» PROBLEM TO SOLVE
Write the next part of the excerpt about the Belgian triathlete Jim Thijs, starting after its last sentence.

» EXCERPT
Jim Thijs (born 13 June 1980 in Leuven) is a Belgian pro triathlete. At the 2010 Xterra Triathlon World Championships, he finished 10th.

In 1995 Thijs raced his first triathlon in Aarschot. He had a very hard time to finish the 750m in freestyle, the breaststroke swimmers exited the water with him. From 1996 he started focusing on triathlon, leaving the other sports behind him.

In 2003, 2004 and 2005 Thijs' main goal was doing Ironman races. He won Ironman Malaysia and Ironman Lanzarote in the 18–24 age group. He qualified for Ironman Hawaii twice. Finishing 87th was his best result.

After 3 years of Ironman training Thijs decided to stop practicing triathlon and start doing mountainbiking instead. In his first Xterra races, Thijs was able to place himself amongst the best of Europe. He evolved from a European top level racer to a world class racer, finishing 10th at the 2010 Xterra World Championships in Maui, Hawaii.

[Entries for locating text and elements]
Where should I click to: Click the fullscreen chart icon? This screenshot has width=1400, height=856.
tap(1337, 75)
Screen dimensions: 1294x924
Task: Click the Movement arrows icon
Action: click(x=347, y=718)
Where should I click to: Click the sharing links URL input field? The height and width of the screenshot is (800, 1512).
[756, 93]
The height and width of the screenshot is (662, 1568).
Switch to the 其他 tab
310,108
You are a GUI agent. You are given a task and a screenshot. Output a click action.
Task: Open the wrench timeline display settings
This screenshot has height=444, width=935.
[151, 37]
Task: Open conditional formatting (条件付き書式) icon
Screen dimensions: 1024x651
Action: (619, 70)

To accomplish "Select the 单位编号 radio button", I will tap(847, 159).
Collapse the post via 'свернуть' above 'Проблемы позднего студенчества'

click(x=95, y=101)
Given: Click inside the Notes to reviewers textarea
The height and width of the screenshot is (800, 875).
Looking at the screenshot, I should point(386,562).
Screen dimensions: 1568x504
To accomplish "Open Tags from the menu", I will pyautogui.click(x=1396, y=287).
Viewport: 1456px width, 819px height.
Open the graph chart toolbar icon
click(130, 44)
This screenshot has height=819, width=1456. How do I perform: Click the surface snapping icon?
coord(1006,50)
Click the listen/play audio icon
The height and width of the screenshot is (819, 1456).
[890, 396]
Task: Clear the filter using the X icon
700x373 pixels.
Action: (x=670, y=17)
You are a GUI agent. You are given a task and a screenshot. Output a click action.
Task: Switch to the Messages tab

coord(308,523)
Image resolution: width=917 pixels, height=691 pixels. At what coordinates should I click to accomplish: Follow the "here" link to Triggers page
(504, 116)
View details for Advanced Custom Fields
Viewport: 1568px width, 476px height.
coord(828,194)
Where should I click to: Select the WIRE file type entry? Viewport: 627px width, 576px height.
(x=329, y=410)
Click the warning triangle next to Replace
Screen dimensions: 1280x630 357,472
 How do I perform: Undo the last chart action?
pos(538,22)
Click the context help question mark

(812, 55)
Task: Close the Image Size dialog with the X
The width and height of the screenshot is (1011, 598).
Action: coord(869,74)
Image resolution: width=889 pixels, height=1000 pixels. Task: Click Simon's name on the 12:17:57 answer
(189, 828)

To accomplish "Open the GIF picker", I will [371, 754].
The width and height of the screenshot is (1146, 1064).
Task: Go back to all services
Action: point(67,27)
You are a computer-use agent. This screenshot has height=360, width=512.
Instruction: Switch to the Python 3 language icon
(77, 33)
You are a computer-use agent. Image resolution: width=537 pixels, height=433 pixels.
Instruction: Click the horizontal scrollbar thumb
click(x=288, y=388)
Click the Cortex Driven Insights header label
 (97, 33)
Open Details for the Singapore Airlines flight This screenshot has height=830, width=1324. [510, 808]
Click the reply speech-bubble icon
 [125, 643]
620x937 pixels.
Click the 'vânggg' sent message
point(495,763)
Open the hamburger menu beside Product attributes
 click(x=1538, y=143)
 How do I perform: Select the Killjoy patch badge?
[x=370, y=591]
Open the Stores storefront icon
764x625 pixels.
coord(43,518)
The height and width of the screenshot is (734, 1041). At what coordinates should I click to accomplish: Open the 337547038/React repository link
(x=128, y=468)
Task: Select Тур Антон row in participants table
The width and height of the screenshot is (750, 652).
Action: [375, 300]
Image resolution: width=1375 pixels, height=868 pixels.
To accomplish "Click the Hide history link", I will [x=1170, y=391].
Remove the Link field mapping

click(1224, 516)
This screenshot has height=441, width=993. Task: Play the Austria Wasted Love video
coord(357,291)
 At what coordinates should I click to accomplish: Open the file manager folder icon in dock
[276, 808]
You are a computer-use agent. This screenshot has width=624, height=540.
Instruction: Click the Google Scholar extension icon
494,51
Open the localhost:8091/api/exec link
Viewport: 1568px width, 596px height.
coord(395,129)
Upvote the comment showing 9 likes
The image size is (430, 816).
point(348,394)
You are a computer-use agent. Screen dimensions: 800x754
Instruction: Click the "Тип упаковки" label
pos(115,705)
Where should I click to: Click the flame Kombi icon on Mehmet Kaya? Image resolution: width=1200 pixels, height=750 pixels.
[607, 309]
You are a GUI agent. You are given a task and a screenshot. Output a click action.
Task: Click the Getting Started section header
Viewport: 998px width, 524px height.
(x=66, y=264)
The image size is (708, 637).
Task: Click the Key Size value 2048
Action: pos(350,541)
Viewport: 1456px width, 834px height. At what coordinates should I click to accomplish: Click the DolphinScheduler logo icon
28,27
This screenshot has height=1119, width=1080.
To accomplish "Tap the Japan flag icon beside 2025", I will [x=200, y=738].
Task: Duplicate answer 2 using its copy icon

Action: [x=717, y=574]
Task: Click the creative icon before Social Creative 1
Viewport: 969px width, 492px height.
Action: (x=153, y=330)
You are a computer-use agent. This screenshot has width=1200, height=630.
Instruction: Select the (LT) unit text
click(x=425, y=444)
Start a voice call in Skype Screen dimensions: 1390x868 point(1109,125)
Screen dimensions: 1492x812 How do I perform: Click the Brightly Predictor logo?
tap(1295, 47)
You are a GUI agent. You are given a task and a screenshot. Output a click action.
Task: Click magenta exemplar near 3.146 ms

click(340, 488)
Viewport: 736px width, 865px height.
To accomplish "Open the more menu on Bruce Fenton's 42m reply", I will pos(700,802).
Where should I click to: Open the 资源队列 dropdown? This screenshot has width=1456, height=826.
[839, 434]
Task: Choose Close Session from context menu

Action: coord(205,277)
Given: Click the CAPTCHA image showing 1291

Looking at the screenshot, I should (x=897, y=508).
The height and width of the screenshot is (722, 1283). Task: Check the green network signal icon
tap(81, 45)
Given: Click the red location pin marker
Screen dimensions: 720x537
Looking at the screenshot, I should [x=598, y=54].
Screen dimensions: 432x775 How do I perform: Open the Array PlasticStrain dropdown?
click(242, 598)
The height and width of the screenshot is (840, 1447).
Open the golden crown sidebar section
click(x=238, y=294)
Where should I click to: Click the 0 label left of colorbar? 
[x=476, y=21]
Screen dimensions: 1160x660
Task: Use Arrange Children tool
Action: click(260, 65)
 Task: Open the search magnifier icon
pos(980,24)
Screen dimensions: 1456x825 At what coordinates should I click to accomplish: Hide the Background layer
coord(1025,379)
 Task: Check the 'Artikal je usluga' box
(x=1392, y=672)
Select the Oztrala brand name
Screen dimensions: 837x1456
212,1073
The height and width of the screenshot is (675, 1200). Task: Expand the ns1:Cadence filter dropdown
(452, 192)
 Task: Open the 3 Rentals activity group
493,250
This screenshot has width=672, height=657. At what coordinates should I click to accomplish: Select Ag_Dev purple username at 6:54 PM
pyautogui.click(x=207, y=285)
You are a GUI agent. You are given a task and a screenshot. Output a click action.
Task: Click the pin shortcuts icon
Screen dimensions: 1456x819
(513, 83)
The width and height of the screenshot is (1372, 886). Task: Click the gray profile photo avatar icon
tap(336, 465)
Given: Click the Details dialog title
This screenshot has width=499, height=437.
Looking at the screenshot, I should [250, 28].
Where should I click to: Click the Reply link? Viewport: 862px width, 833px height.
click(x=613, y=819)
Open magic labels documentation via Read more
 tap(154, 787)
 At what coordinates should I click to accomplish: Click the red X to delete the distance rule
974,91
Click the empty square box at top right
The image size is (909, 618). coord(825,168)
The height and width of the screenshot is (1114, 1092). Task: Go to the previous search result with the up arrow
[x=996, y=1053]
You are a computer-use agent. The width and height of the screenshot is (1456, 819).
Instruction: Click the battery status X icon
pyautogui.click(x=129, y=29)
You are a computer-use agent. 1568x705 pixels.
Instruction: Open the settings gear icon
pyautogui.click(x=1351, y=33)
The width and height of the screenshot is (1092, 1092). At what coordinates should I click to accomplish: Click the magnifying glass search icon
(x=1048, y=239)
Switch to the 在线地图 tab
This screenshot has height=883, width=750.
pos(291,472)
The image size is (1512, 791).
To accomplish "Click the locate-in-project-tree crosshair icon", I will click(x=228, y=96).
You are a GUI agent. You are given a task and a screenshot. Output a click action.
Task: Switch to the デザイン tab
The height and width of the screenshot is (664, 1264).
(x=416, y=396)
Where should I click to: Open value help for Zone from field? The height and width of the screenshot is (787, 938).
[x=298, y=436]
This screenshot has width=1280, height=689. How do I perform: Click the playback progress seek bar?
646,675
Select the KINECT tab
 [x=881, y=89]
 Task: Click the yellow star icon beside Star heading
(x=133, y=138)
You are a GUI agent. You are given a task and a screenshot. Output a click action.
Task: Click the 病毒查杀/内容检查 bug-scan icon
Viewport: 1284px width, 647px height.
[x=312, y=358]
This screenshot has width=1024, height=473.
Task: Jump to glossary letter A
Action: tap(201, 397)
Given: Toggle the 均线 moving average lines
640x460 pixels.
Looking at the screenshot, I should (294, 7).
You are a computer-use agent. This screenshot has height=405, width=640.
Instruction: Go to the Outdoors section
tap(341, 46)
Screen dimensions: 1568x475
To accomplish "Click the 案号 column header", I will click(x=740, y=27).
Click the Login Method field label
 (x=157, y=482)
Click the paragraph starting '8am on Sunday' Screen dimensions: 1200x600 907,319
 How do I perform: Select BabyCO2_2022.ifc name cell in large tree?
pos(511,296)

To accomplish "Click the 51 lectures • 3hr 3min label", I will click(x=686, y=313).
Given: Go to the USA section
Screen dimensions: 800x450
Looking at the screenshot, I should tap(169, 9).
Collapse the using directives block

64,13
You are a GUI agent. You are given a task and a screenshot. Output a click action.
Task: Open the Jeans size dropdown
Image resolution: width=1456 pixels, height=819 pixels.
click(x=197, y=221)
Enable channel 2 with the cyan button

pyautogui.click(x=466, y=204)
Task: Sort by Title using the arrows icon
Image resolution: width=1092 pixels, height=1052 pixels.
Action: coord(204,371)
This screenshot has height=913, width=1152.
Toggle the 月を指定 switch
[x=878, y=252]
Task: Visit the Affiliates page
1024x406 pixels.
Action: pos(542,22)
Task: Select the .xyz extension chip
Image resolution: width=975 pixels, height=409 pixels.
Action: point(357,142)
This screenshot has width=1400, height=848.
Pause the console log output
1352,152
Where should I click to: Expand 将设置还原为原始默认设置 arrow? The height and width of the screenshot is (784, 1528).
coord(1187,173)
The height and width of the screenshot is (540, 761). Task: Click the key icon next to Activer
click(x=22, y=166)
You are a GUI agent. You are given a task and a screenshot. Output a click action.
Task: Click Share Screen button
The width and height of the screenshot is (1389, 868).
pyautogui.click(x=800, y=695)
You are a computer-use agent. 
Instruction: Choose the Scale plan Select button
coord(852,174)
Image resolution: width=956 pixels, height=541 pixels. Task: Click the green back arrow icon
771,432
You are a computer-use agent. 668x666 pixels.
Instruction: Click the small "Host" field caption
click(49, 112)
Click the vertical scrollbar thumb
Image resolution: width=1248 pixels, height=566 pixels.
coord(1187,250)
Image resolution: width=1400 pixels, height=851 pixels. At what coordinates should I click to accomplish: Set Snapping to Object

» ANSWER TO THIS TASK
Xterra

Thijs competes in cross triathlon: like triathlon there is swimming, biking and running involved but it's mountainbiking and trail running on mountains, hills and in rivers instead of racing with a racing bike and running on the road. Xterra triathlon is the name of the series of offroad races around the world.

Main results

 2x National Juniors Duathlon Champion (1998–2000)
 4th World Championships Junior Duathlon (2000)
 1st Ironman Malaysia age-group 18–24 (2004)
 4th (87th overall) Ironman Hawaii age-group 18–24 (2004)
 1st Ironman Lanzarote age-group 18–24 (2005)
 Ironman Hawaii finisher 2005
 3 podium results on national Elite Championships
 13 top 10 finishes in Xterra World Cup races
 4th Xterra European Championships (2008)
 13th Xterra World Championships (2008)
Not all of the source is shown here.